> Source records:
>>>>

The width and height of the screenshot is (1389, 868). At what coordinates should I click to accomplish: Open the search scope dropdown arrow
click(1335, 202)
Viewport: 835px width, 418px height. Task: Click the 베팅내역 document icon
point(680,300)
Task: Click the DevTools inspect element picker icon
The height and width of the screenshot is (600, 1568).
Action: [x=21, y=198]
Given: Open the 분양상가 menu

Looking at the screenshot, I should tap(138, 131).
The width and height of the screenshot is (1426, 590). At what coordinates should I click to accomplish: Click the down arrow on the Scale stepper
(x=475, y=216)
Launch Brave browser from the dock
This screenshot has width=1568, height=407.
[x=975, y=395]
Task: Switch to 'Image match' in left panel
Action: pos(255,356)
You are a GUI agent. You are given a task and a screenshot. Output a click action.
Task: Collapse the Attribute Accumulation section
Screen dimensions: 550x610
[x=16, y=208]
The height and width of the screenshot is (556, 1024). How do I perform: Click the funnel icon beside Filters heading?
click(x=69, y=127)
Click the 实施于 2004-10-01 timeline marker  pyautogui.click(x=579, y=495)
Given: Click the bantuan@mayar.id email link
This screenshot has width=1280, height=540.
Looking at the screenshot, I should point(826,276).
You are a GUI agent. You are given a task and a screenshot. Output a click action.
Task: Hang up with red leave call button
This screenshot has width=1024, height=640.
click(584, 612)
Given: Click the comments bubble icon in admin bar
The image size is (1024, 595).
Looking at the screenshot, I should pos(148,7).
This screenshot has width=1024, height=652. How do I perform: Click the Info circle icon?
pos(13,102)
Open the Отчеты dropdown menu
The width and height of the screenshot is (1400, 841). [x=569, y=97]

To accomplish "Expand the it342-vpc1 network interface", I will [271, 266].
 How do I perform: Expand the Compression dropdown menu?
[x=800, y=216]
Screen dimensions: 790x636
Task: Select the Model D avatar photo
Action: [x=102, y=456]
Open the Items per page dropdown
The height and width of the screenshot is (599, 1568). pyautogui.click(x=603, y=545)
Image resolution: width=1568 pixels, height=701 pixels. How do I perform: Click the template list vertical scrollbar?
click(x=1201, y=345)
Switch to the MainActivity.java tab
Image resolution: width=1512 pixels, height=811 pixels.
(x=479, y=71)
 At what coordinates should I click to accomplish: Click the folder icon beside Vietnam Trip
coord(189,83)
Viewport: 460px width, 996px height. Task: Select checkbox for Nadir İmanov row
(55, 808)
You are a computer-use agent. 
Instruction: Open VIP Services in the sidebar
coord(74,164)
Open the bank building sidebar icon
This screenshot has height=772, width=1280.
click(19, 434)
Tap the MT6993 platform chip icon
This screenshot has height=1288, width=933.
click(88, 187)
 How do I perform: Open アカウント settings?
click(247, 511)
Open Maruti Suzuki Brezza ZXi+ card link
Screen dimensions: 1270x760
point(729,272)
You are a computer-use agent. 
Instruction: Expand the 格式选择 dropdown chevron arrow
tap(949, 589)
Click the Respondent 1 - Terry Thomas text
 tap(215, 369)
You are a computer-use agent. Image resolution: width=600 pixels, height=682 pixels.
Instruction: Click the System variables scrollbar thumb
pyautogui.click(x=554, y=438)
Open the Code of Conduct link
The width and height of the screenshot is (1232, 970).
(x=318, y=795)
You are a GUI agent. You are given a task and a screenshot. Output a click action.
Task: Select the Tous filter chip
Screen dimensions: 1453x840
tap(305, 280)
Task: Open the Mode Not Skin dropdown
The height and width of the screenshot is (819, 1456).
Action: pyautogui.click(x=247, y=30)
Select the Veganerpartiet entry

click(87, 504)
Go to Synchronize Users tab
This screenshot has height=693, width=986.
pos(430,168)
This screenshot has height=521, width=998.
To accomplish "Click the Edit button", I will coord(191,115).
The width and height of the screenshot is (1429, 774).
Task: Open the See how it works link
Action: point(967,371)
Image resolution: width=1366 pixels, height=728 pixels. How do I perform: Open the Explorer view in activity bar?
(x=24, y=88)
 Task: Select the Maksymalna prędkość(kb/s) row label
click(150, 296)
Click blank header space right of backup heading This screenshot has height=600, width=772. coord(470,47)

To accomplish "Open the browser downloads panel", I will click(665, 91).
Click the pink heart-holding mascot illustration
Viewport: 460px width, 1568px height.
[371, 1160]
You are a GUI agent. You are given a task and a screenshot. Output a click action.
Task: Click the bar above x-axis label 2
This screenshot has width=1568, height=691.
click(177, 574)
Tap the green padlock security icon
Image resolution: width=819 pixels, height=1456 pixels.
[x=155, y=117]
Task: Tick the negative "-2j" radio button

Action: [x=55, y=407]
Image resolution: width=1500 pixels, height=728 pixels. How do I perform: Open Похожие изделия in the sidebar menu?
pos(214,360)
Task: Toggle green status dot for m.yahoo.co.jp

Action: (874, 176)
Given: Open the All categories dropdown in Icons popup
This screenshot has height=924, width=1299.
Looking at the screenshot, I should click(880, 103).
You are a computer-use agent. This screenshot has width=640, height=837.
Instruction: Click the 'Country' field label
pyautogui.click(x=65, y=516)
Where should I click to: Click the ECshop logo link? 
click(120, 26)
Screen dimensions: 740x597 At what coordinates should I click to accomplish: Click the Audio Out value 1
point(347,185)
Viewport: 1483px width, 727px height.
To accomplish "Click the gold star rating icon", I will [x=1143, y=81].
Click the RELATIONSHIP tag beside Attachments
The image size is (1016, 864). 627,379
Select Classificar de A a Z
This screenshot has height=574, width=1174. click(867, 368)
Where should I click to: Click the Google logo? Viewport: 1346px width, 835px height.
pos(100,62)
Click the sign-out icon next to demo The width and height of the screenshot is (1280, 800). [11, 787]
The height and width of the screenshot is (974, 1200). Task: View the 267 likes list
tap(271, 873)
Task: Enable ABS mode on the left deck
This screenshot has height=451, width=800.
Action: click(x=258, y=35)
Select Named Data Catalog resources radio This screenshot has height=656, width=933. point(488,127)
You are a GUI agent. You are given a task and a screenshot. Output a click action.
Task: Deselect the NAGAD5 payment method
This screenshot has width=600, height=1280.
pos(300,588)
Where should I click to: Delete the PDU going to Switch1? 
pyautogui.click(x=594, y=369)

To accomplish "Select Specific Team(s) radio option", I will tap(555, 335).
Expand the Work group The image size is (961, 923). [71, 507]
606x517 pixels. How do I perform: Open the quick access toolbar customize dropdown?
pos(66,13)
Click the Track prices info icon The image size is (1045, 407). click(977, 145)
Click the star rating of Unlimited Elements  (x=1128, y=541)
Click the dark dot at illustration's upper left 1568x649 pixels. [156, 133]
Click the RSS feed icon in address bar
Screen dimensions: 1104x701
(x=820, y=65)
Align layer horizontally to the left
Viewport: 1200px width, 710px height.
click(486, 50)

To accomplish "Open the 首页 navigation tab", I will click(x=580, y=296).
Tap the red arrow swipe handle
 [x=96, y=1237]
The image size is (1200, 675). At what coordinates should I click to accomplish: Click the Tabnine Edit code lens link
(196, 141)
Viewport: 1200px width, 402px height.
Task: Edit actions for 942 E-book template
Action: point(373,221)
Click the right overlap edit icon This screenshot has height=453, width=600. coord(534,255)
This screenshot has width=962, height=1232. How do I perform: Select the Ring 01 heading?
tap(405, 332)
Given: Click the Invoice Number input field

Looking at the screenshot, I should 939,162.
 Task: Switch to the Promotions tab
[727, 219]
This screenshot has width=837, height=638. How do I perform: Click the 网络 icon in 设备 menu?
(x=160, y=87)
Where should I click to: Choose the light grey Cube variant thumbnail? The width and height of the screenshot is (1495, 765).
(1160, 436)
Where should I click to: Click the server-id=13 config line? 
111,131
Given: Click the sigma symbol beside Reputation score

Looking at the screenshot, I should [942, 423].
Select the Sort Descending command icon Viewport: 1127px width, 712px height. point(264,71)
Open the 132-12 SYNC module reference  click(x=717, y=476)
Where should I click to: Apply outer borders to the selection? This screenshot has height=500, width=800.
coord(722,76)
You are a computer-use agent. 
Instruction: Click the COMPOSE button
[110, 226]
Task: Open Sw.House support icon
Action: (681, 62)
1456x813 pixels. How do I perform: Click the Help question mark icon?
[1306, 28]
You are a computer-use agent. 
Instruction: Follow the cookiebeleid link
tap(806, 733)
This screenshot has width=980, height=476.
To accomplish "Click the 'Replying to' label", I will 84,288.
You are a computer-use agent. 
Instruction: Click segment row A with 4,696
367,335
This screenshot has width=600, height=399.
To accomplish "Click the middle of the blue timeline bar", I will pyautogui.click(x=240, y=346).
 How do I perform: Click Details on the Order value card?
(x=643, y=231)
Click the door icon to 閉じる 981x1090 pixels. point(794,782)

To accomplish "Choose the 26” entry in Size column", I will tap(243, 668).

<<<<

> WHAT IS NEEDED: Above are the records; copy every line in them that holds the word "chip".

> RESULT FOR THIS TASK:
Tap the MT6993 platform chip icon
Task: Select the Tous filter chip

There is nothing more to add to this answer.